■ **Task instructions**: Emit a verbatim copy of the lines below from the line with "Where should I" through the line with "500x337 pixels.", excluding pictures and everything outside that range.

■ **Extracted data**:
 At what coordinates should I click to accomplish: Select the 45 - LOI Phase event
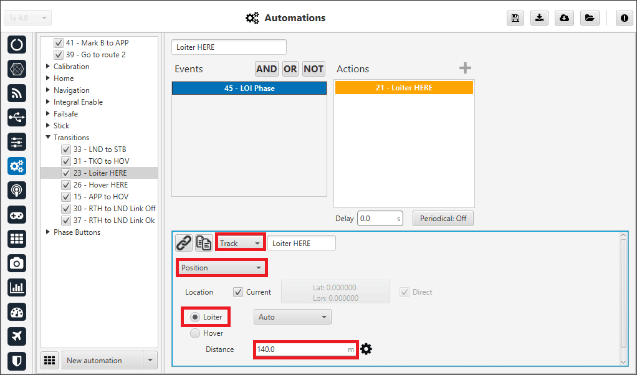(x=249, y=88)
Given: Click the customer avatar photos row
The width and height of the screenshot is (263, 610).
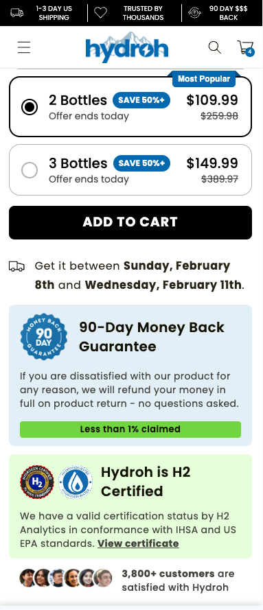Looking at the screenshot, I should (x=66, y=578).
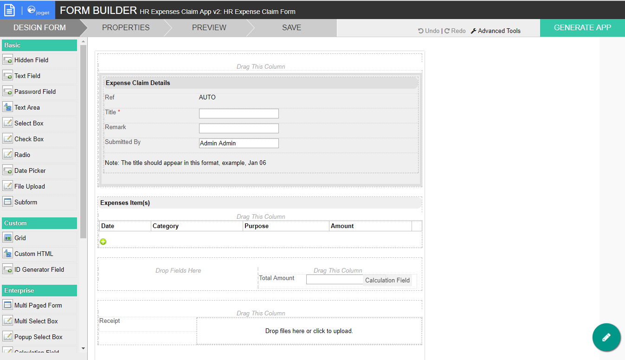Add a row with green plus icon
Screen dimensions: 625x360
point(103,242)
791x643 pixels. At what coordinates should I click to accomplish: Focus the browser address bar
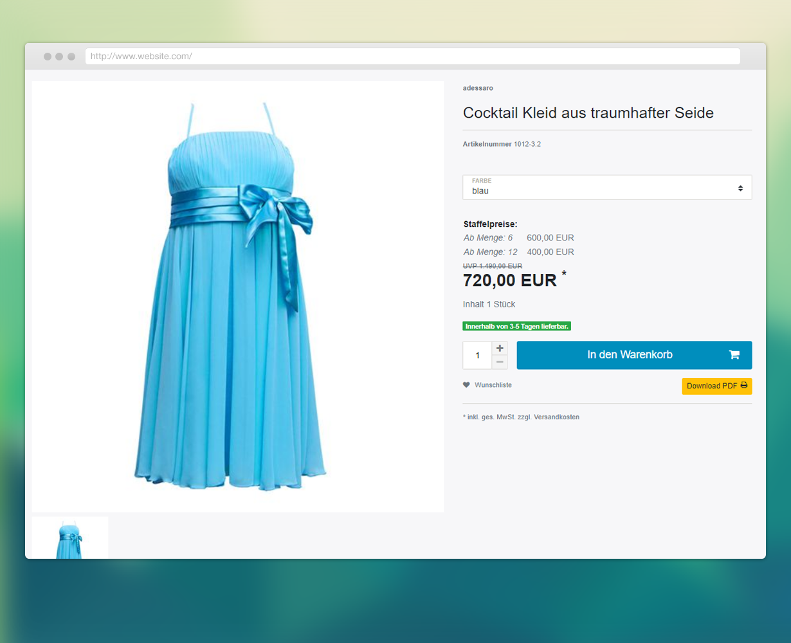pyautogui.click(x=412, y=57)
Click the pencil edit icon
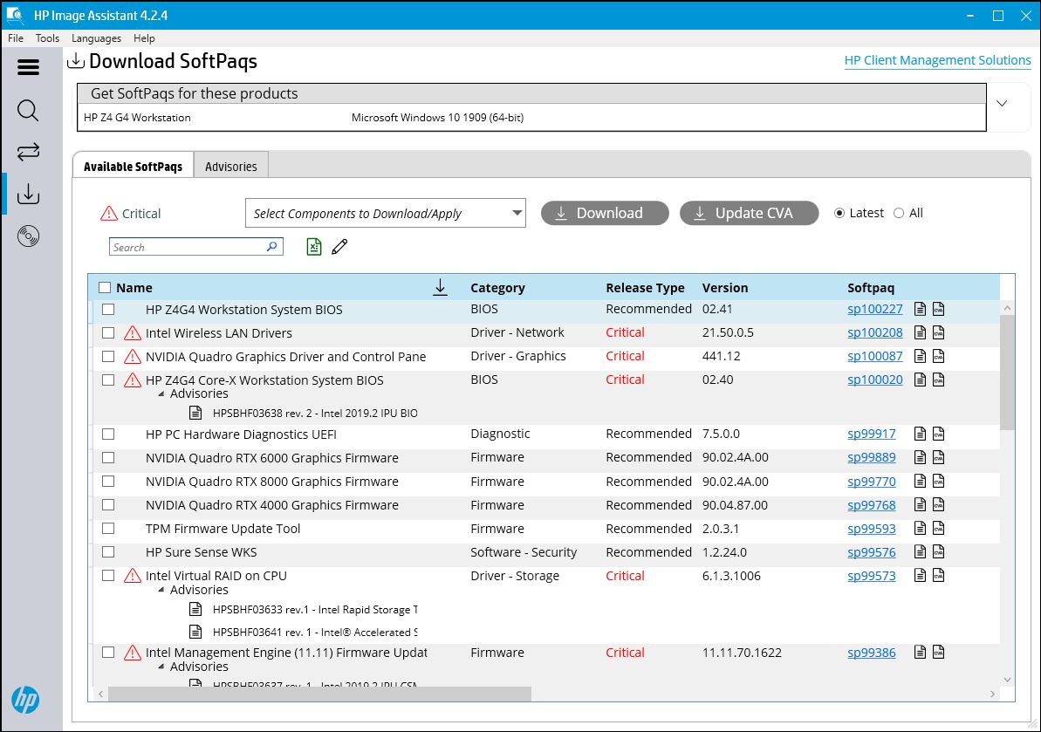The height and width of the screenshot is (732, 1041). click(x=339, y=247)
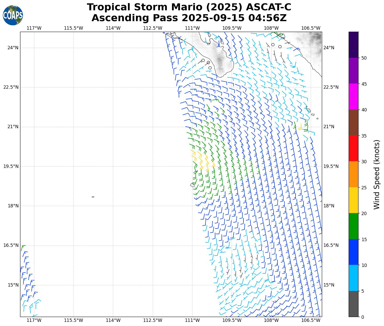Click the 18°N label on right axis
This screenshot has width=384, height=326.
point(329,206)
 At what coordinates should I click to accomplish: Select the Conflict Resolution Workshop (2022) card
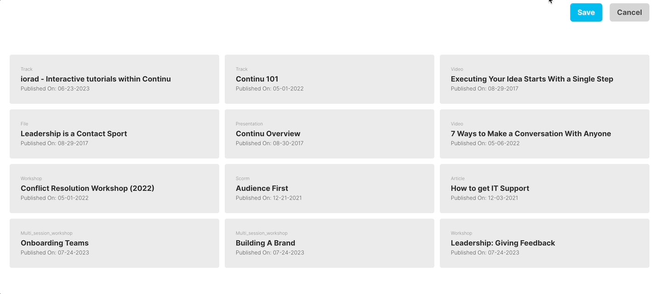tap(114, 188)
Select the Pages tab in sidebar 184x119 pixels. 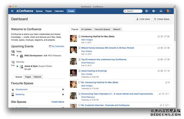tap(28, 77)
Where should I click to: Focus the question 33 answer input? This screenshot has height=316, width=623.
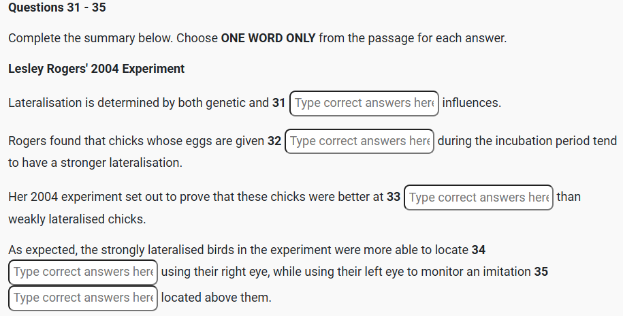coord(479,198)
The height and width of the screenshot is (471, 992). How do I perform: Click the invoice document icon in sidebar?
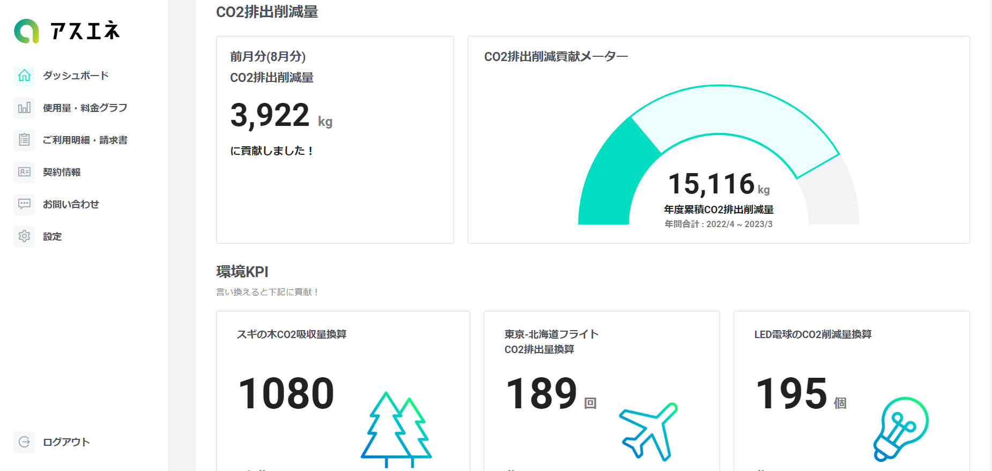[x=24, y=140]
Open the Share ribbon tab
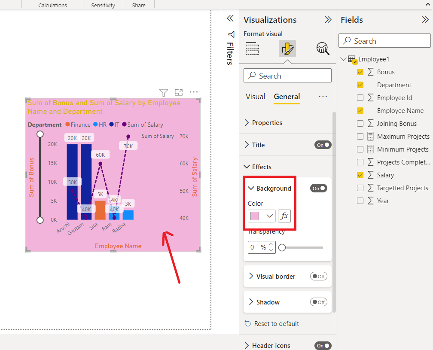Screen dimensions: 433x350 (138, 5)
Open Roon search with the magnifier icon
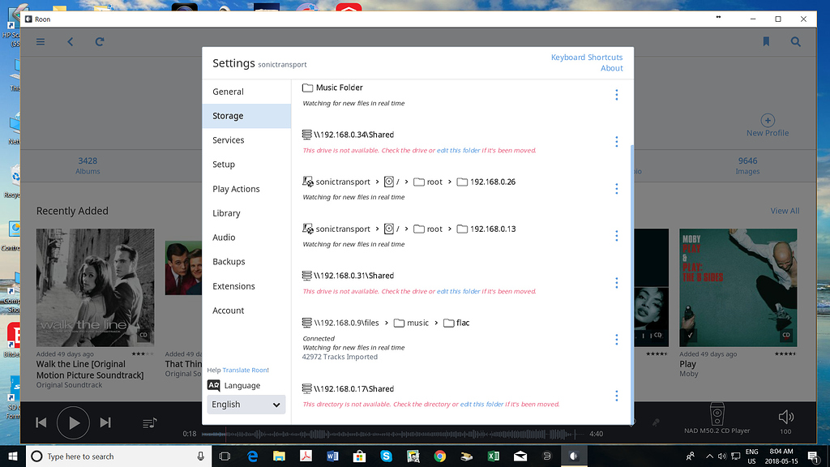830x467 pixels. (x=795, y=41)
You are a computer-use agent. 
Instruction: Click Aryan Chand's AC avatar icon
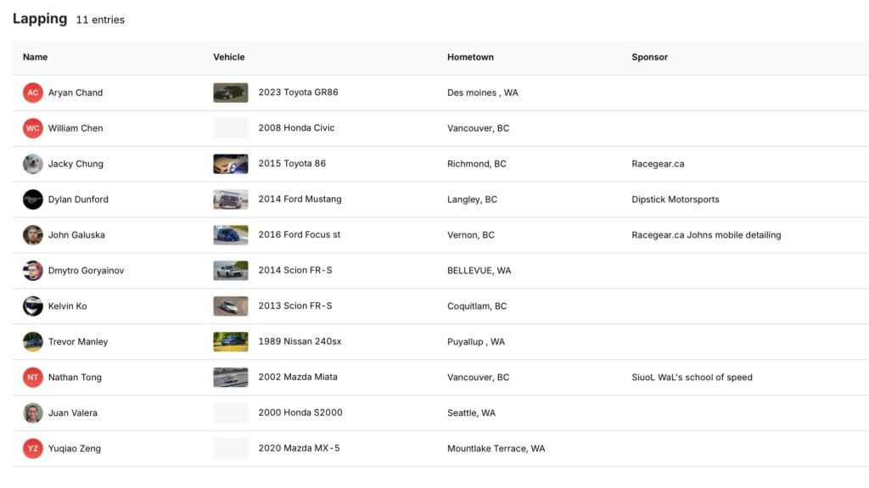(33, 93)
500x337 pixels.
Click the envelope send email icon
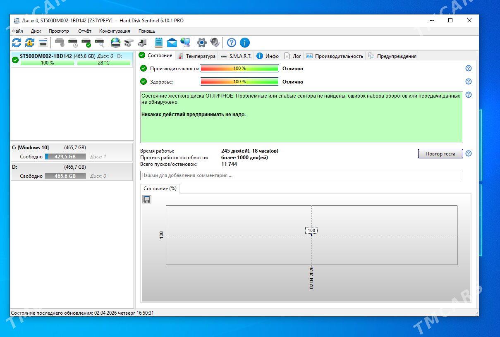[x=172, y=43]
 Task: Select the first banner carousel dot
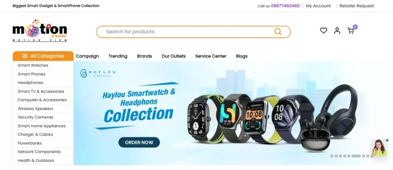[x=332, y=156]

■ **Exercise result**:
Where should I click to: Focus the question 33 answer input? This screenshot has height=316, width=623.
coord(479,198)
The height and width of the screenshot is (471, 992). How do I perform: Click the invoice document icon in sidebar?
[x=24, y=140]
Open the Share ribbon tab
Screen dimensions: 433x350 (138, 5)
Open Roon search with the magnifier icon
830x467 pixels. (x=795, y=41)
You are a computer-use agent. 
Instruction: Click Aryan Chand's AC avatar icon
(33, 93)
500x337 pixels.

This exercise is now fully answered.